Problem details: Within the data that follows, set down exactly the lines from the one containing "Task: Click the" through the one containing "This screenshot has height=741, width=1139.", both ends included.
** Opening Materials provided block **
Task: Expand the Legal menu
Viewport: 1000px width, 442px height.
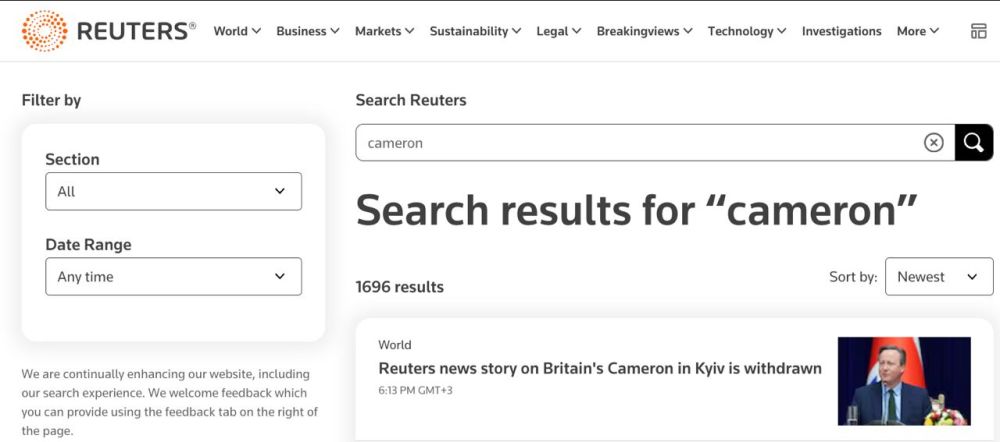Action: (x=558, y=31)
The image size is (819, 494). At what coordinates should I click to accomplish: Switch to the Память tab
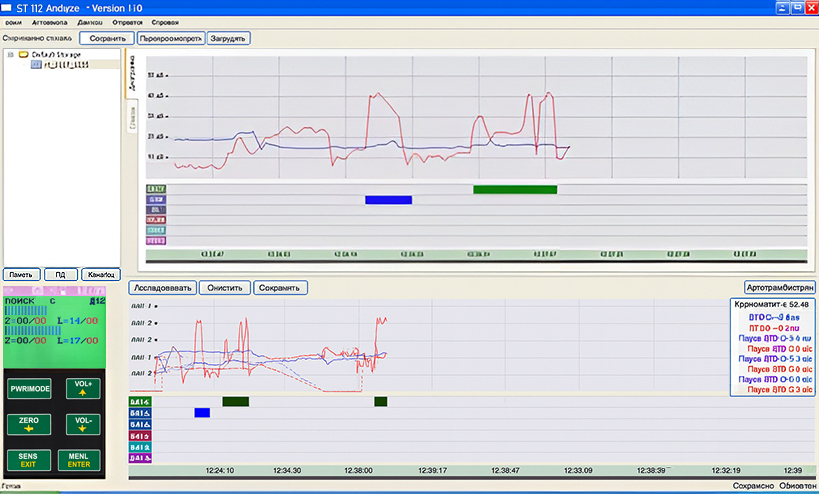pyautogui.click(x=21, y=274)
** Closing Materials provided block **
** Opening Materials provided block **
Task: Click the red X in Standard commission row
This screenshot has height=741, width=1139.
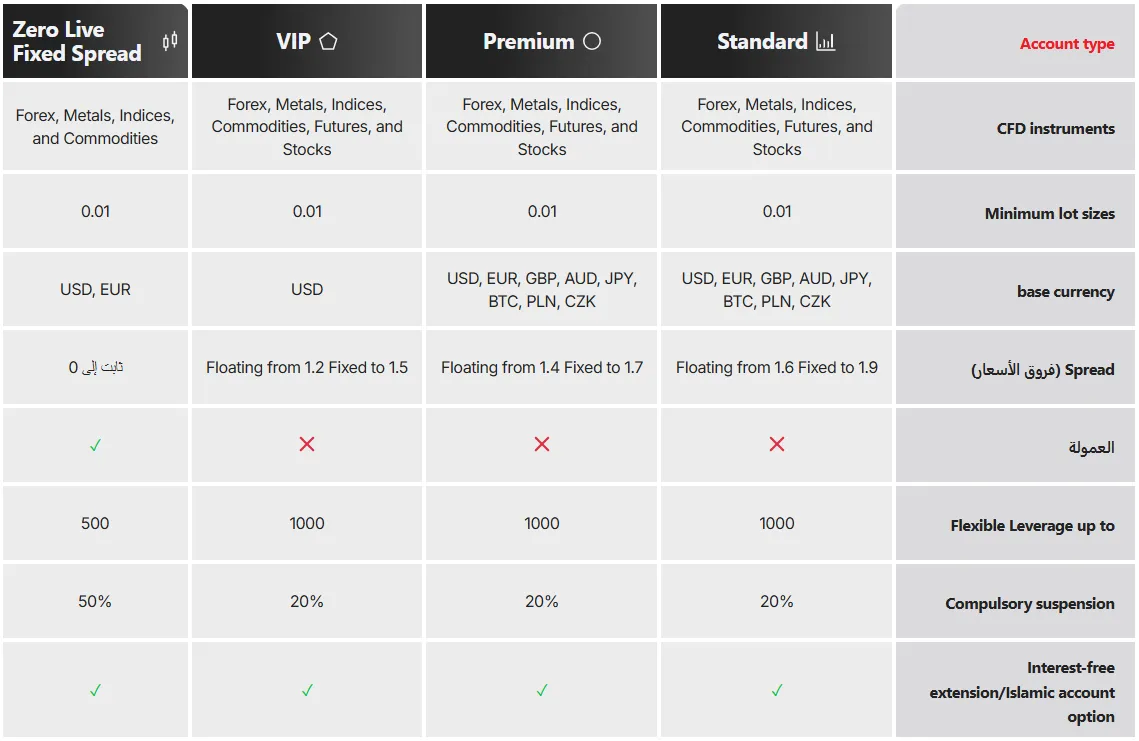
** Closing Materials provided block **
Task solution:
Task: Click the red X in Standard commission row
This screenshot has height=741, width=1139.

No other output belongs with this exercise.